Who has held political power in Nova Scotia? How did they get it? And what did they do with it? In his latest book, best-selling author and former cabinet minister Graham Steele takes us on a roller-coaster ride through seventy-five years of Nova Scotia politics from 1945 to 2020.
The story ranges from Angus L. Macdonald, who won a crushing election victory in 1945 after a bitter falling-out with prime minister Mackenzie King, to Stephen McNeil, who provoked the first-ever teachers’ strike yet won the first back-to-back majorities in thirty years. It covers premiers from the calm intellectual Robert Stanfield, to the acerbic outsider Donald Cameron, to the aloof reformer John Savage, and highlights trailblazers like Gladys Porter, Wayne Adams, and Donald Marshall Jr.
Nova Scotia politics has seen an almost unnatural focus on jobs, roads, and corruption. Steele doesn’t shy away from the controversial parts of our political history: the trial of Gerald Regan for sexual crimes; the political pressure that led to the opening of the ill-starred Westray mine; and the environmental racism that pumped effluent into Boat Harbour for fifty years.

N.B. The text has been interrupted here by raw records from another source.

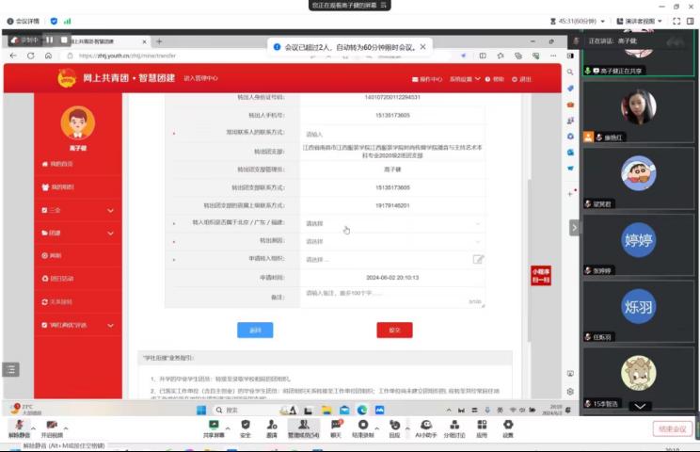Click the red 提交 submit button
700x452 pixels.
(394, 330)
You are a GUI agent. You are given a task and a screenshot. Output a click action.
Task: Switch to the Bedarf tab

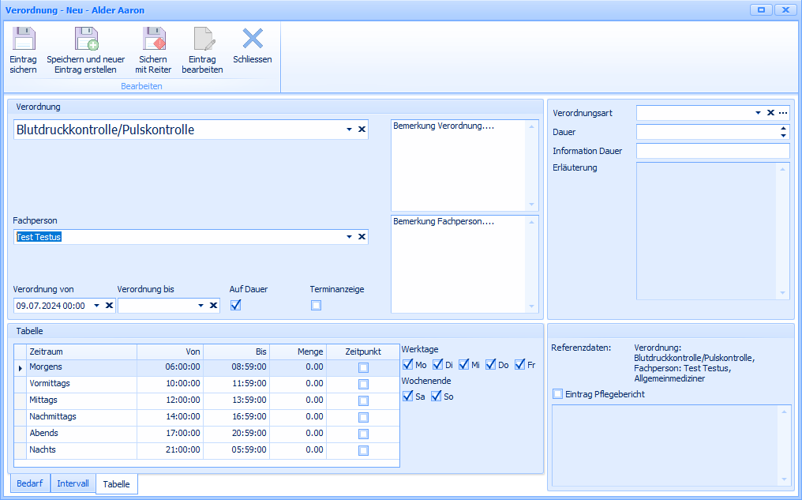click(x=30, y=483)
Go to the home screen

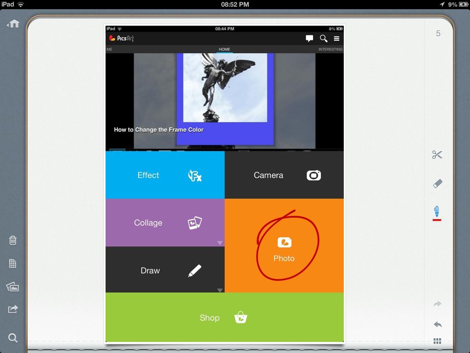click(12, 23)
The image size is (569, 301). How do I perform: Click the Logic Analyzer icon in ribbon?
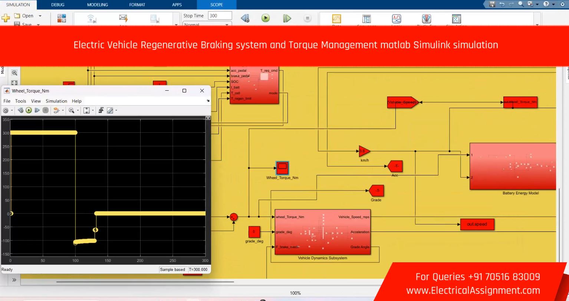tap(397, 19)
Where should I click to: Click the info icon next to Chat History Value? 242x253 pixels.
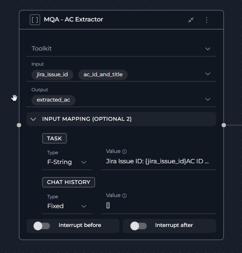124,196
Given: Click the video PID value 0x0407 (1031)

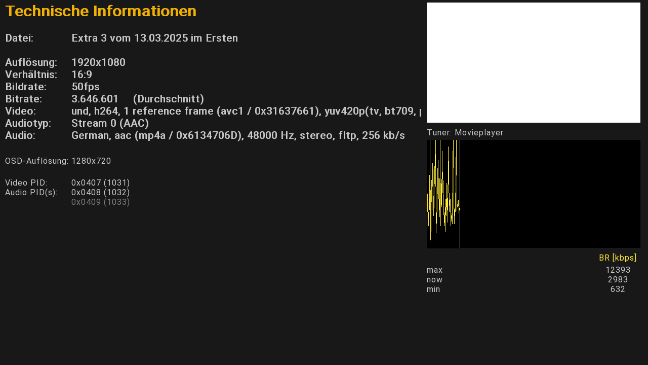Looking at the screenshot, I should 100,183.
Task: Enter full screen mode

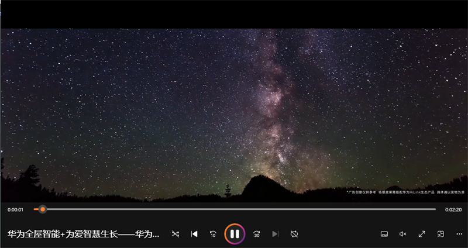Action: (421, 234)
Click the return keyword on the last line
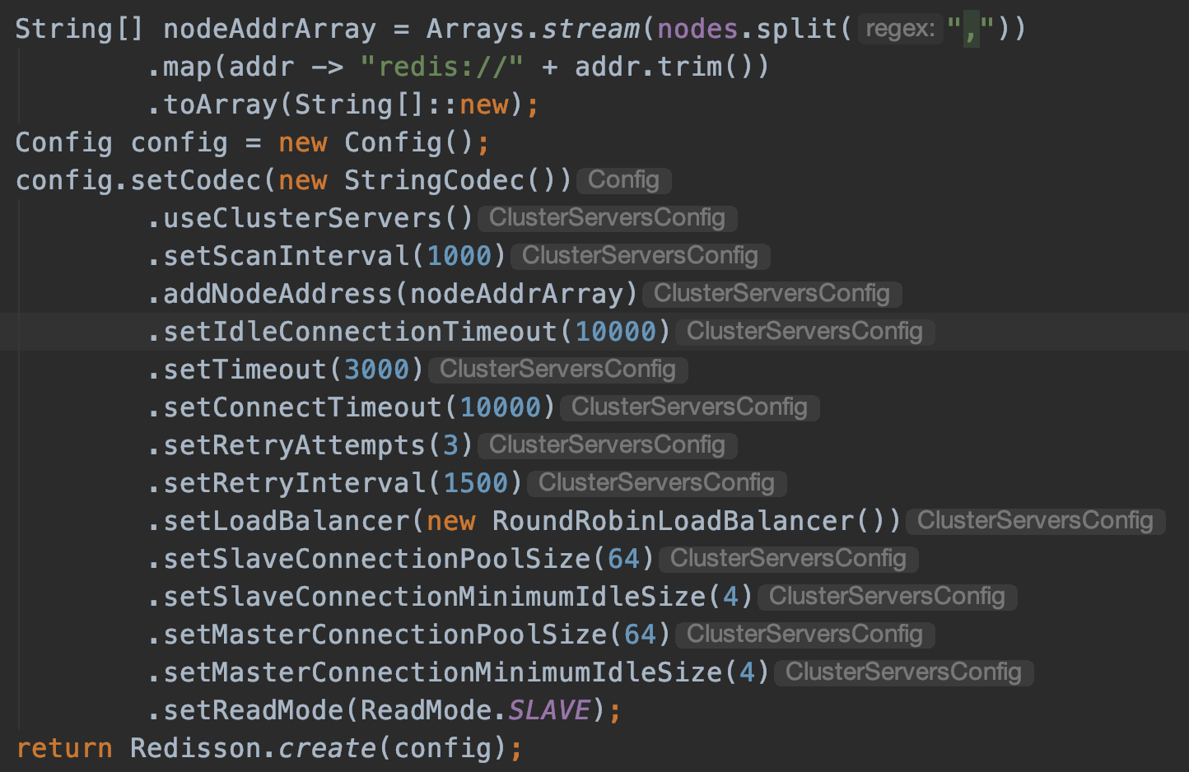The image size is (1189, 772). tap(64, 747)
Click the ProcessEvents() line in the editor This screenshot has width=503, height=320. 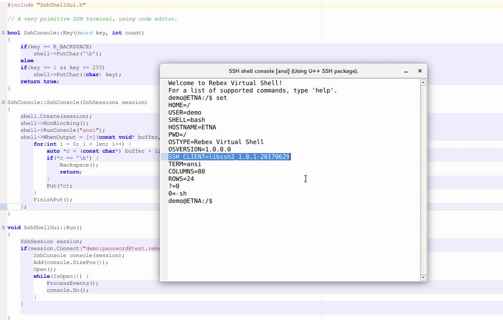click(72, 283)
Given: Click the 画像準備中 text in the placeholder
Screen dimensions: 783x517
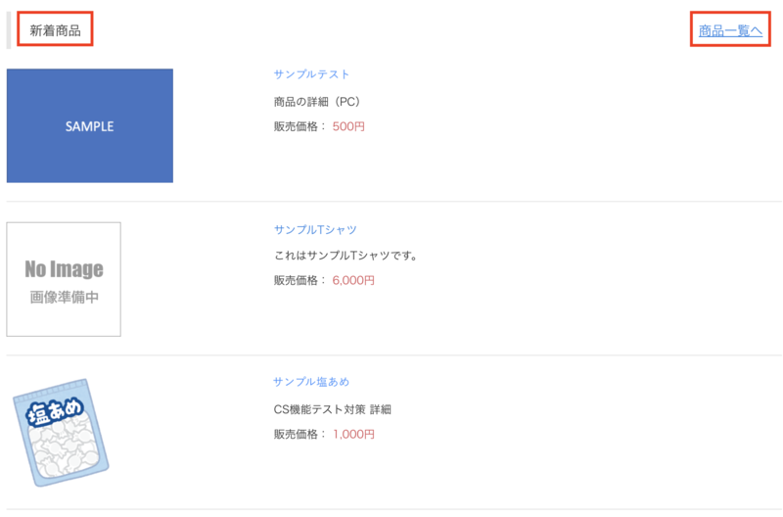Looking at the screenshot, I should tap(64, 298).
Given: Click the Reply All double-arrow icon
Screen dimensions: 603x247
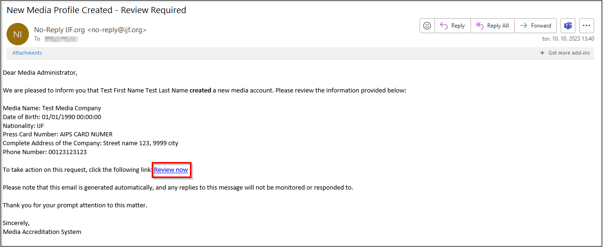Looking at the screenshot, I should pyautogui.click(x=479, y=26).
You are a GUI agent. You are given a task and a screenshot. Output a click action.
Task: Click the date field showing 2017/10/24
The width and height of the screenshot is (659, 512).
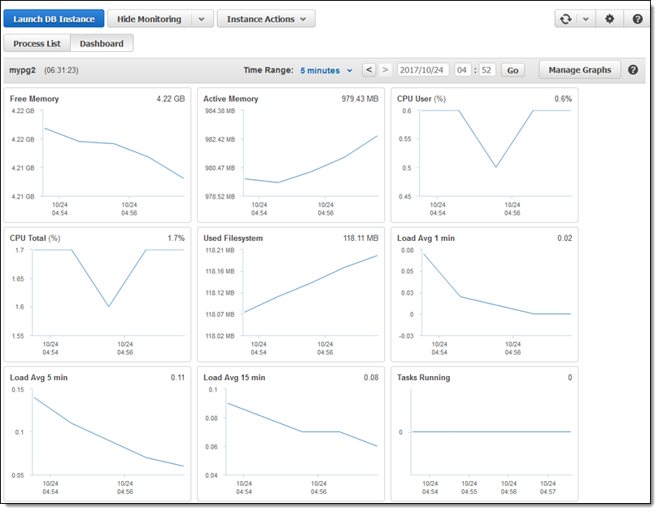coord(423,70)
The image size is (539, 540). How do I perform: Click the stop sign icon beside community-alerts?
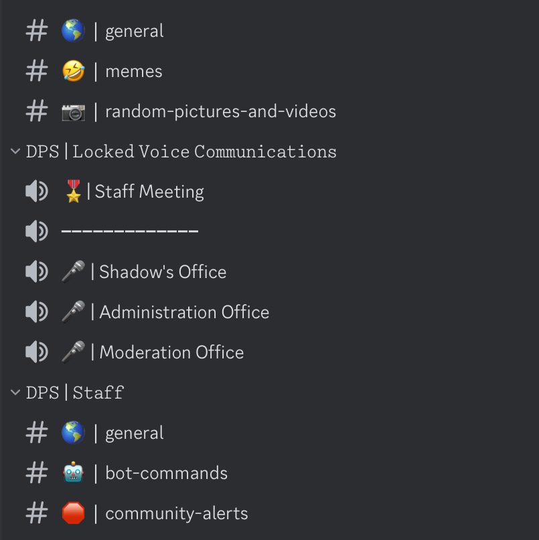(x=73, y=513)
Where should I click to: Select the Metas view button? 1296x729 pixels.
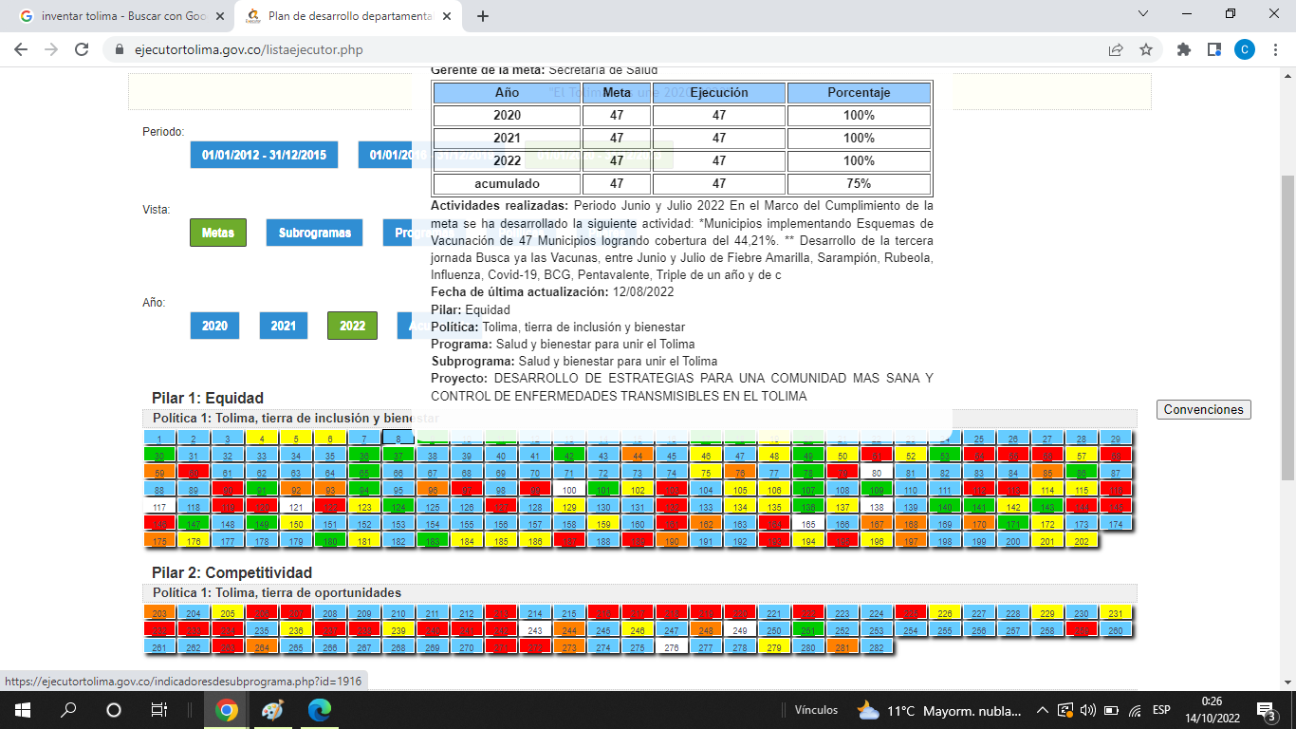coord(217,233)
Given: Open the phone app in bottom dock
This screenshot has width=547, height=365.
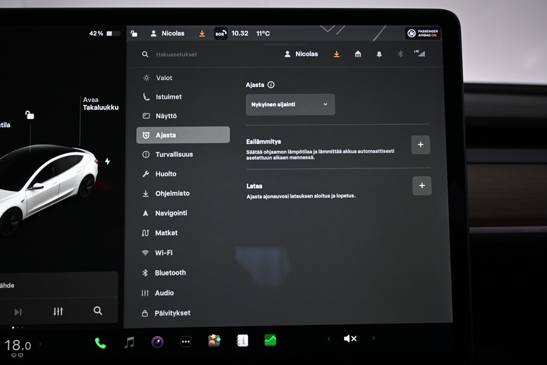Looking at the screenshot, I should [100, 343].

This is a book for anyone interested in modern Nova Scotia history or politics. It’s for the avid politics-watcher, of course, but also for the new voter, the newcomer, the new parent, the newly retired—anyone who wants some historical depth by which to understand today’s politics.
Steele pulls together the threads of history, adding original stories and archival research to the existing rich vein of historical writing, and then applies his own political experience to find the through lines that tie together past, present, and future.